第68回統計的機械学習セミナー / The 68th Statistical Machine Learning Seminar (Hybrid)
- 【Date & Time】
- July 24th (Thursday), 2025 16:00 - 17:30
Admission Free
- 【Place】
- Seminar Room 5 (3rd floor), The Institute of Statistical Mathamatics
Hybrid :
Please register at the following link and get a Zoom link, if you join by Zoom
https://forms.gle/FzMwmCqgUzf8nPB18
【Speaker】
Wanteng Ma (joint work with T. Tony Cai)
(University of Pennsylvania)
【Title】
Nonparametric Contextual Bandits with Single-Indexed Rewards
【Abstract】
This work studies nonparametric contextual bandits with single-index rewards, where the expected reward of each arm is an unknown nonparametric function of a one-dimensional projection of the covariates.
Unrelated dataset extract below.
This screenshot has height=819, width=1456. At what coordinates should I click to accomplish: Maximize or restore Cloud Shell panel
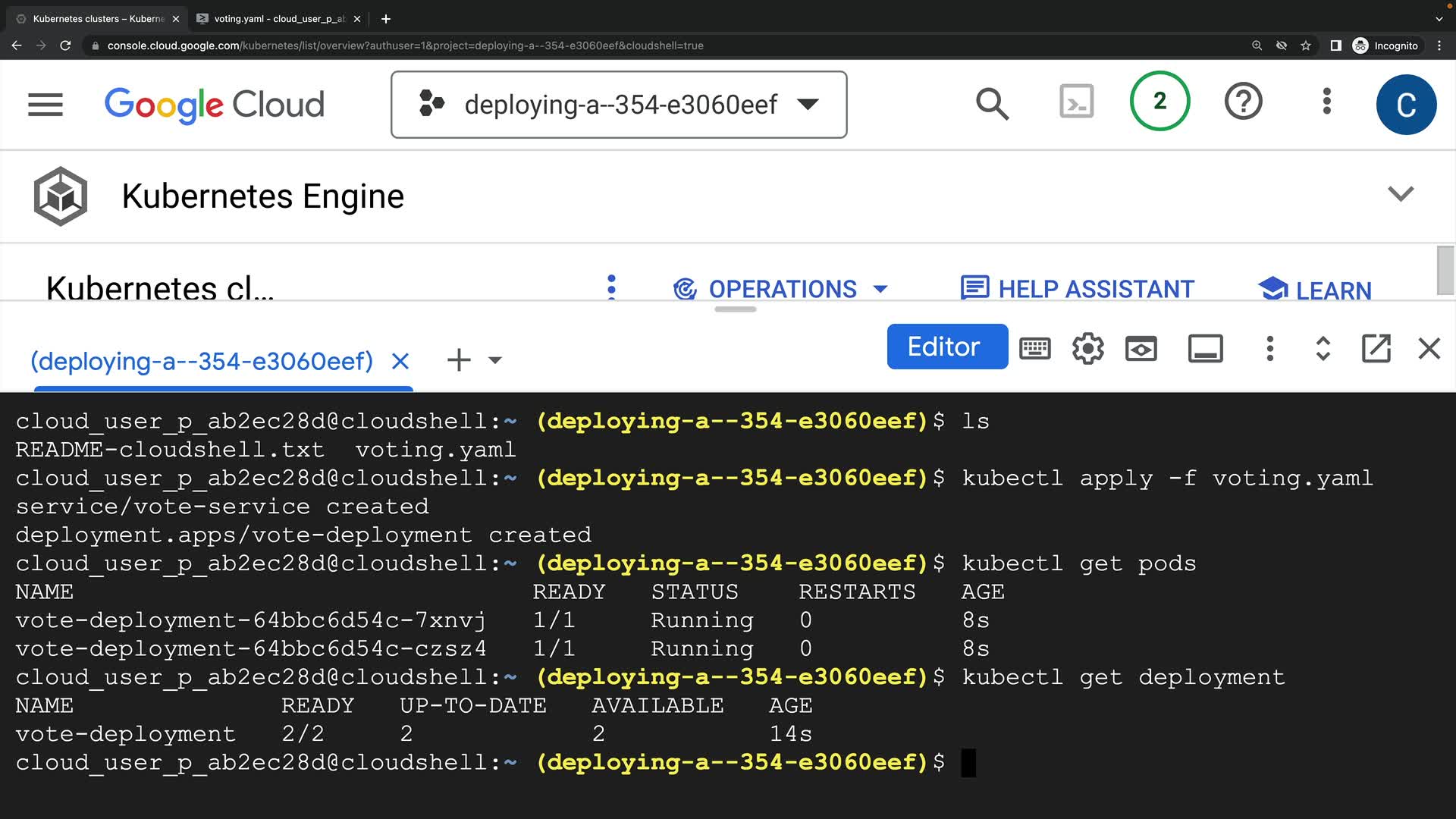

We first estimate this projection direction through a general approach, and then apply plug-in nonparametric regression to yield sharp estimators of the single-index reward functions and thus alleviating the curse of dimensionality. We derive a lower bound that characterizes the fundamental regret limits of single-index bandits and propose a novel algorithm that achieves the minimax-optimal regret rate. Furthermore, we establish a general impossibility result: without additional structure, no policy can adapt to unknown smoothness levels. Nevertheless, under a standard self-similarity condition, we design a policy that remains minimax-optimal while automatically adapting to the unknown smoothness of the reward functions.